Please transcribe only the lines from the one holding "Given: Go to next page chevron in pagination" through the final line of the data, both included, with no pictures.

Record set:
* * * * *
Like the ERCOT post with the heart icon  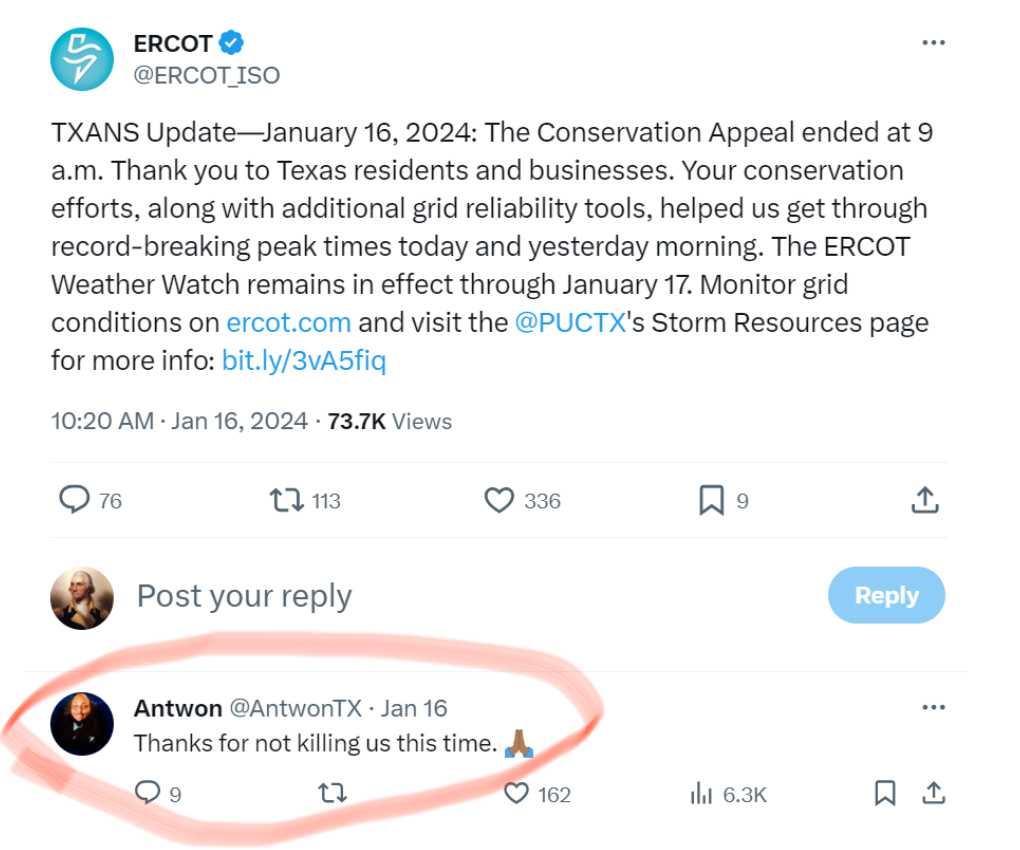click(x=499, y=500)
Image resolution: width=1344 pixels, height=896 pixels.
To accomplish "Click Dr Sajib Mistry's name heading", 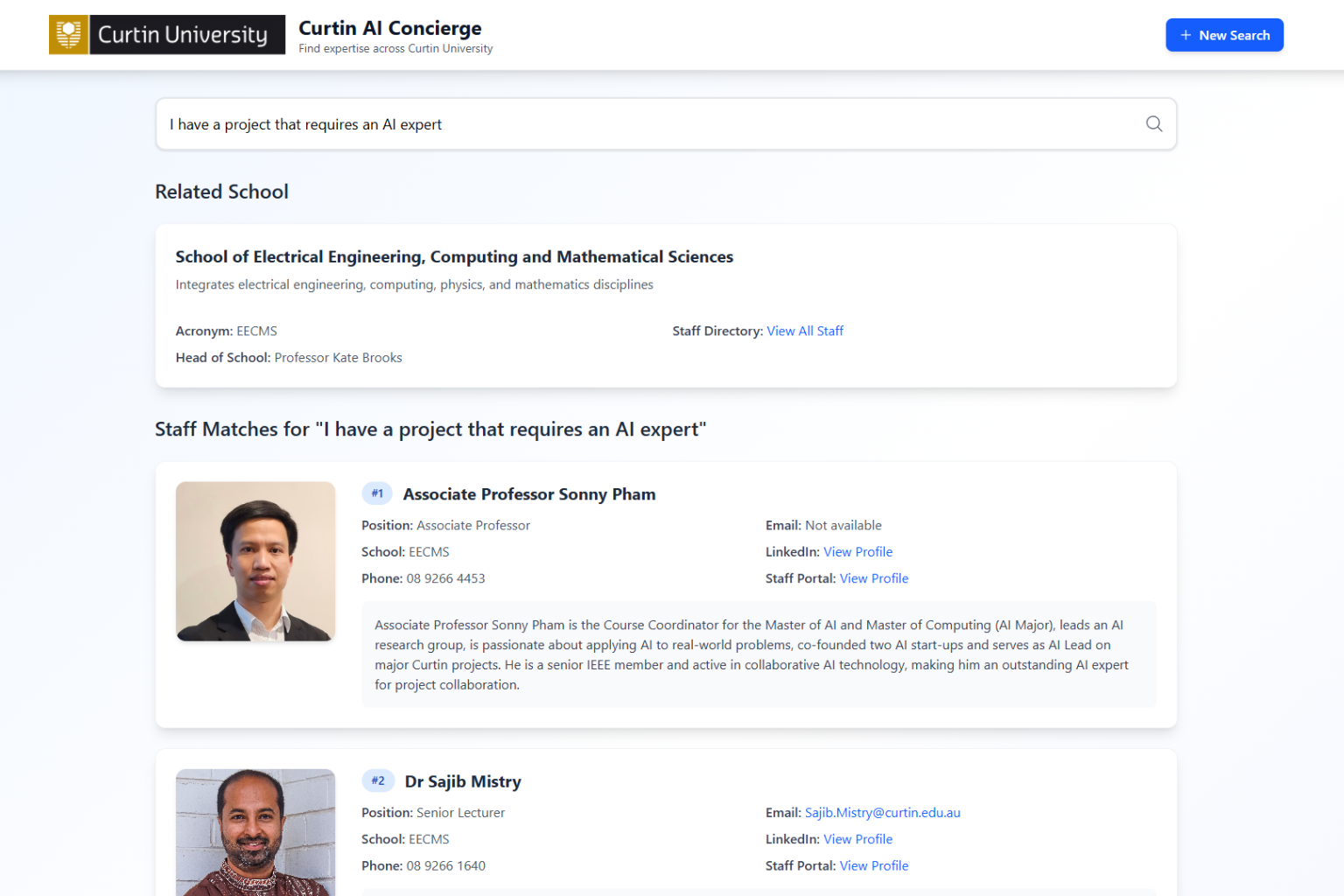I will point(465,780).
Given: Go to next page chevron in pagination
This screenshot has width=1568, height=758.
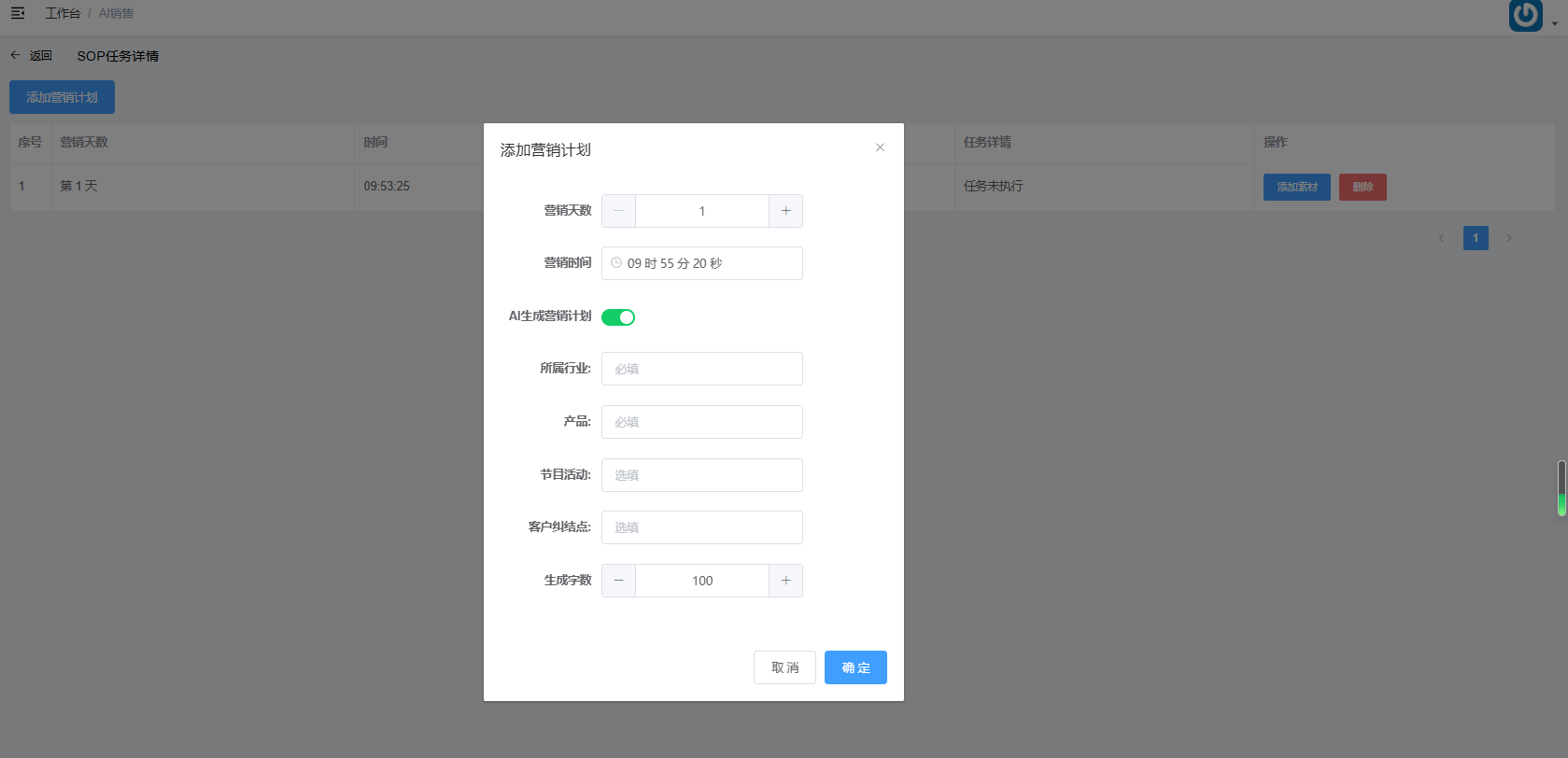Looking at the screenshot, I should (1508, 238).
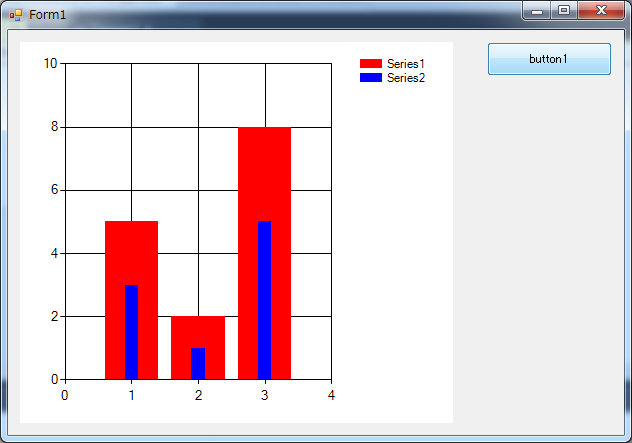This screenshot has height=443, width=632.
Task: Click the Form1 title text
Action: click(47, 15)
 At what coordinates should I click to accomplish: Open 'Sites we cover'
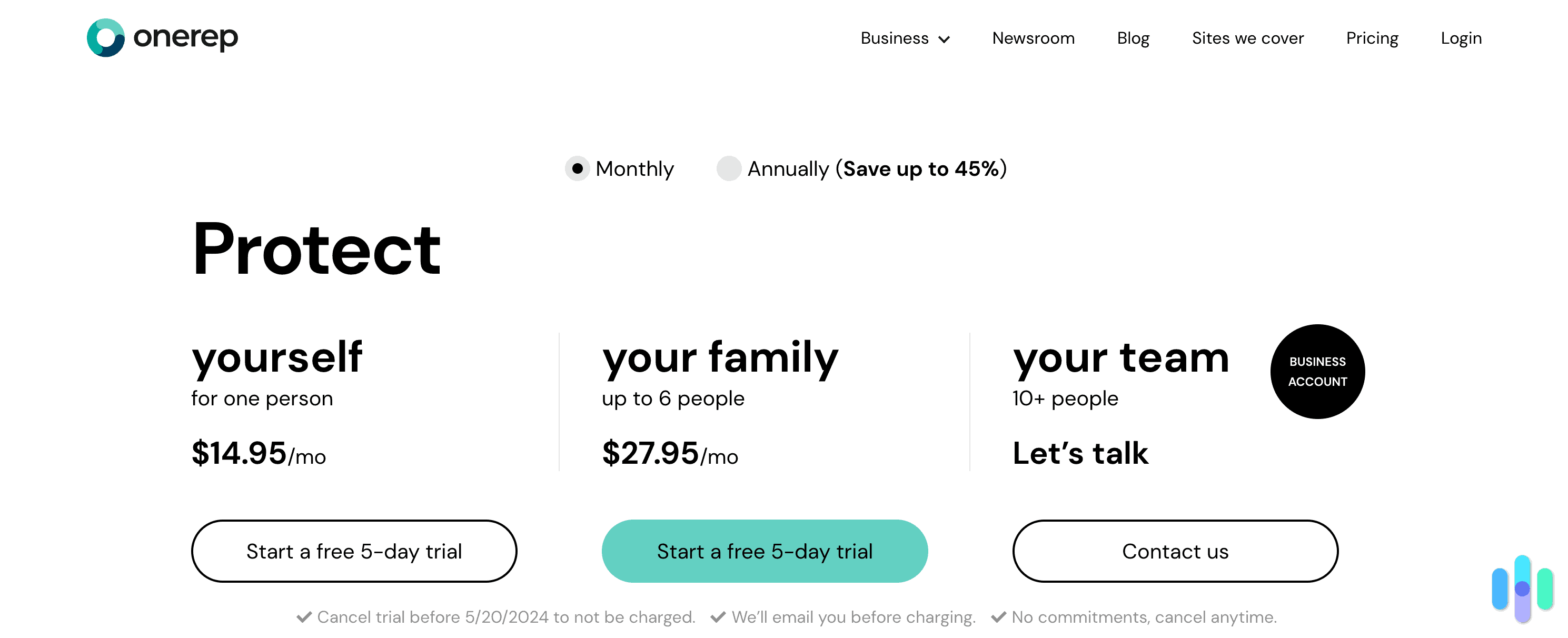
* * * * *
Output below:
Given: Go to next page chevron in pagination
This screenshot has width=1568, height=758.
Looking at the screenshot, I should (1508, 238).
This screenshot has height=443, width=632.
Task: Click the Form1 title text
Action: click(47, 15)
 At what coordinates should I click to accomplish: Open 'Sites we cover'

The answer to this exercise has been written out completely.